The Cloud Stove gives users deployment recommendations for their cloud applications. Application instances are derived from generic blueprints and enriched with the specific characteristics and requirements of the application to be deployed. Blueprints are generic application scaffolds that represent different application architectures to capture relevant differences in overall deployment strategies. Deployment recommendations are created by optimizing the use of available provider offerings with respect to the captured application specifications and requirements.
This user guide provides a brief overview of the current Cloud Stove features.
After signing in, you will see a list of all applications you have modeled in the Cloud Stove.
For new accounts, we create a sample Ruby on Rails application with Delayed Job for background workers and PostgreSQL as database backend.

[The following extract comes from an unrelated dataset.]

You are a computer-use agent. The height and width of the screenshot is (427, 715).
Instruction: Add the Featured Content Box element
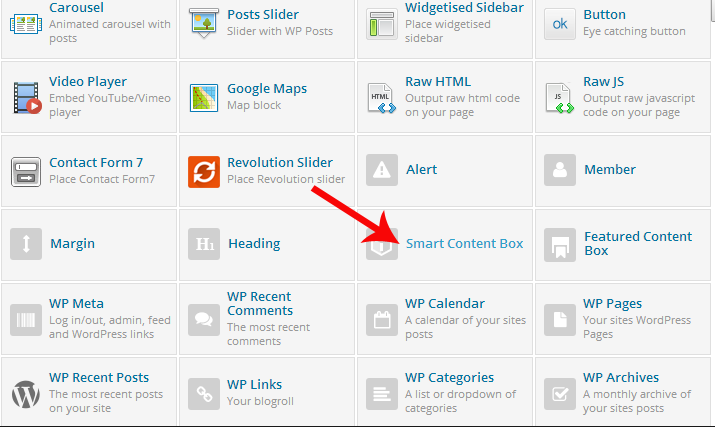tap(638, 243)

The Cloud Stove comes with some predefined application templates so users can quickly start to generate deployment recommendations for common scenarios. Currently, there are three n-tier Web app templates available at http://app.thestove.io/templates:
- Ruby on Rails application with PostgreSQL Backend
- Python Django application with PostgreSQL Backend
- NodeJS Application with MongoDB Backend
These predefined applications include sensible default workload models. You can instantiate these applications to easily generate deployment recommendations for different scenarios.
Currently, you cannot create or modify templates using the AngularJS front end. Templates can, however, be changed directly on the Rails backend. In addition to the API, the backend has an HTML interface that allows you to directly modify applications, application templates, and their composition.
You can sign in to the backend service at https://api.thestove.io using your Cloud Stove account and see all applications that you have created, along with all available templates.
You can customize and configure various aspects of applications modeled with the Cloud Stove. Note: To preserve scenarios and recommendations generated so far, you should always create a copy of every application you want to modify.
To create a copy of an existing application, find it in the application list, and click on the application name to navigate to the application overview. Here, you will find a helpfully labeled 'Copy' button that will create a deep copy of the shown application, including all modeled components and dependencies. The copied application will have the same name as the original application plus a "[vn]" suffix.
Hit 'Edit' on the bottom of the screen to modify basic application information, such as name and description.
To add a component to an application, go to 'Ingredients', then 'New' in the top navigation bar or visit the new ingredient form directly. Enter name and description for your new component and set 'Parent' to the application the new component should be attached to.
Hit 'Save' to store the new component.
On the application detail screen, you see an overview of currently active constraints for an application. This overview includes dependency constraints. Dependency constraints represent interactions between components of your application.
As you see in the image above, the Rails app server interacts with the database master and slave components, and the worker only interacts with the database master.
Suppose we want to model the interaction between the job worker and the database slave components. To add this interaction as a dependency constraint, click the 'Delayed Job Workers' component to show the component detail screen. Then, hit 'Edit' on the bottom of the page. On the edit form, you can see and modify all data stored about this component. Towards the bottom of the page, click the 'Add Dependency Constraint' link.
Select the desired target component from the drop-down box and hit 'Save'. You can now go back to the application overview by clicking 'Application Root' at the bottom of the page to inspect the dependency constraint you just created.
Currently, regular users cannot modify templates. However, you can instantiate a template and modify the created application as described above.
In the application detail view, you can select components in the graphical overview at the top, and adjust workload parameters to suit your application in the form below. You can adjust several parameters, such as minimum CPU and RAM required to execute the component, expected number of users that can be served with minimum CPU and RAM, required memory for each additional user, as well as a parallelism factor that represents how much performance gain is expected for this component when increasing the number of available CPUs.
Go to the Recommendations view by either clicking the 'Recommendations' button on the top right of the application detail view, or using the link in the navigation panel on the left of the screen and selecting an application from the list.
At the top of the recommendations view, you see a graph with an overview of all deployment recommendations generated so far:
The graph will be populated with a small number of recommendations for the generated sample application. Please note that if you modified any of the workload parameters in the previous step, you might not see any recommendations yet.
Below the graph, you find the form to generate new recommendations.
Enter the desired number of users you want to generate deployment recommendations for and hit the 'Generate Recommendation' button. After a couple of seconds, the new recommendations show up in the overview graph and the recommendations list.
If you click on a recommendation in the list, you see a detailed description of the generated deployment recommendation next to the recommendation list (or below, depending on your browser window size). Here you can easily identify cost drivers for your application deployment and get a feel for how much each component will cost in production.
The pricing overview allows to filter and sort the compute resources. Use the dropdowns to filter by region and provider. Click on individual columns (e.g., Memory (GB)) to toggle sorting between ascending and descending.
Notice: Currently, provider data can only be updated in the backend by the admin user.
Login in the backend as admin@thestove.io
and navigate to /providers. Use the Update Provider Data
button to run all provider crawler and update their pricing information. Whenever you have updated the provider data, the admin user might hold outdated seeds. Therefore, you might want to hit the Update Admin Recommendation Seeds
to regenerate these outdated recommendations. You can always check the status of these jobs under /jobs.